Yoğun teknolojinin birkaç yüzyılda ulaşacağı değişim ve dönüşüm, kısa sürede gerçekleşti ve kuşaklar arasındaki düşünce, duygu ve davranış makası çok açıldı. Zira ilk nesiller; yokluk ve zorluğun yüklediği mücadele alışkanlığıyla toplumsal yaşamın kadim değerlerine aşinadır. Aidiyetleri yüksek, kanaatkâr ve girişimcidir. Oysa ki Z kuşağı; ekranlarla örülü bir sanal dünyaya doğdu, sorumluluk almadan kazanmanın, alabildiğine özgürlüğün, tüketimin ve bireysel yaşamın nimetlerine inanıyor.
KADİM DEĞERLER
Geçmişin kadim değerlerinden uzaklaşan gençlik, ortalama, sade ve sıradan bir insan olmakla yani kendisi olmakla yetinip potansiyelindeki güzelliklerle buluşmak yerine kendisine aşılanan hırsların kurbanı oluyor. Daha farklı, ileri, uç olmaya uğraştıkça asıl farklılığını ve biricikliğini zayıflatıyor, içinde yer aldığı bütünden uzaklaşıyor. Geleceğe ait hayal ve düşlerinde geçmiş yaşantıların gerçek malzemeleri yerine modern dünyanın sanal argümanları belirleyici oluyor. Zira aile ve toplumunun öz değerlerinden uzaklaşmak bireyi, kendi gerçeklerinden koparır.
Düşünce, duygu ve davranış hayatımızın merkezinde belirleyici güç olan kadim değerler zayıfladıkça modernitenin yüklediği mantık odaklı sanal algılar hayatımızın merkezine yerleşiyor. Aklın zorlandığı yerde imdada yetişen kadim değerlerden yeterince beslenemeyen yeni kuşaklar, cüzi iradelerini yeterince sergileyemiyor. Ötekinden uzaklaştıkça benlik algıları yükseliyor.
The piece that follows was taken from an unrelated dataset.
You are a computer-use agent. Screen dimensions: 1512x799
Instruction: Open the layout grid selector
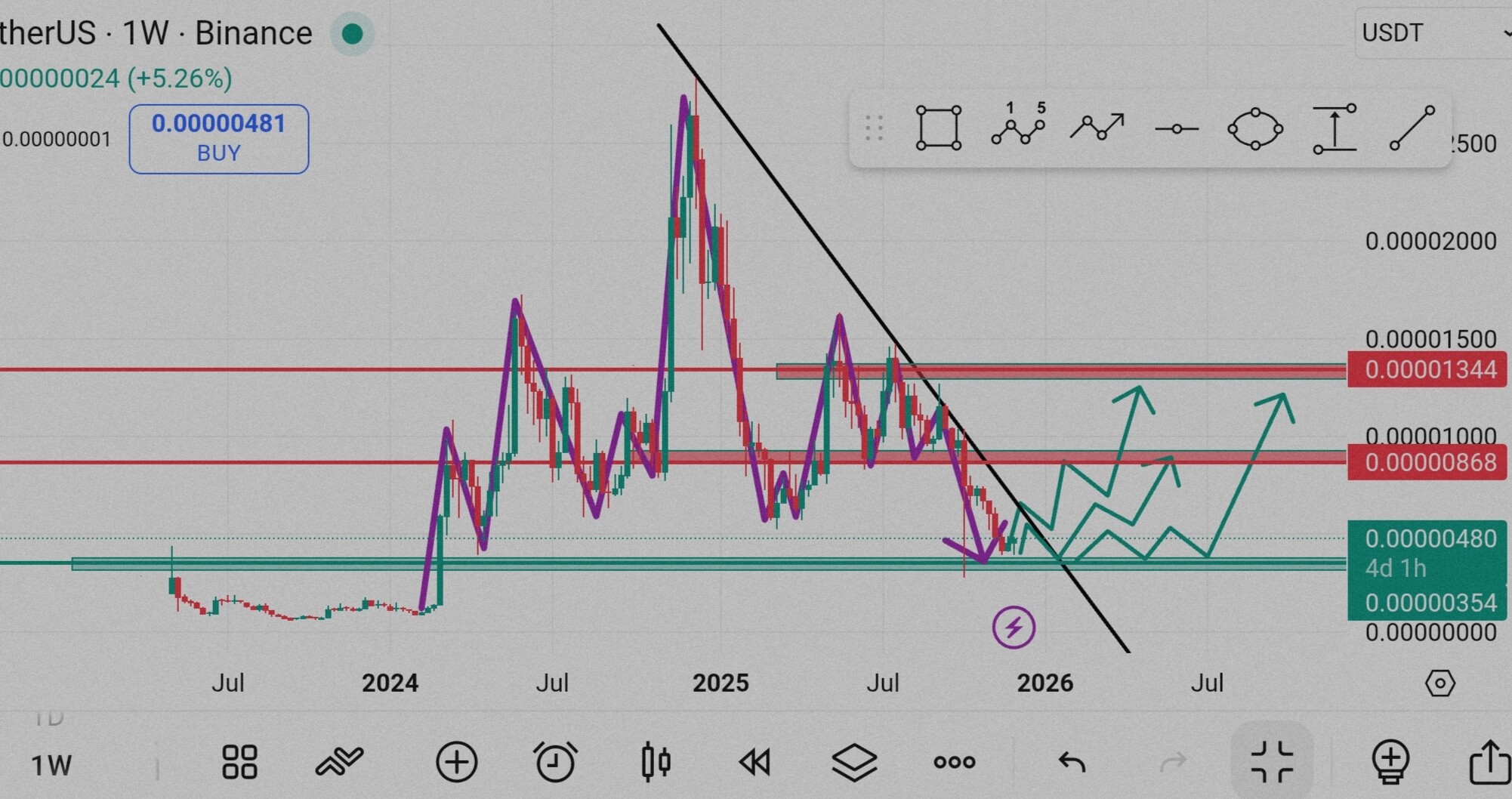[239, 762]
Sanal ortama doğan Z kuşağının, toplumun kadim geçmişinin ruh ve irfan değerleriyle buluşmasının çok önemli olduğunu özellikle vurgulamak zorundayız. Ruh sağlığımız, geçmiş ile geleceğin dengesi üzerinde yükselir. Bunun geriye takılmış, tutucu bir duruş gibi algılanmaması gerekir. Zira şehirlerin kaotik yaşam alışkanlıklarına hapsolan yeni kuşaklar, hayatı hayatla ve salt maddi değerlerle sınırlı görmeye yöneldiklerinden, benliklerini merkeze alıp hep kazanma hırsıyla yaşadıklarından kadim geleneğin vasatından uzaklaşıyor. Kök değerlerden uzaklaşıp sade olmakla yetinmedikçe gelecek endişesi hayatı yönetir hale geliyor.
Oysa ki kadimden ve kutsaldan uzaklaşmak, insan olmaktan uzaklaşmaktır aslında. Zira günümüzde gençler, sevgiliden, en sevgiliden gelen mektup niteliğindeki kutsal metinlerden de uzaklaşıyor.
Tabii olarak herkes, değişime, yeniliğe özellikle bilimsel gelişmelere açık olmalı. Ancak bu, geçmişle savaş anlamına gelmez, gelmemeli. Bu çerçevede yeni neslin kendi aile ve toplum soy geçmişini anlaması gerektiği gibi yetişkin neslin de yeni kuşağı anlamak için çok daha büyük çaba göstermesi gerektiği açıktır. Kadimden uzaklaşması için ne gerekiyorsa yapılan yeni kuşaklara giden yola ulaşmak için üst kuşak, hal ve davranışlarıyla orta yolda denge bulan bir model olmalı.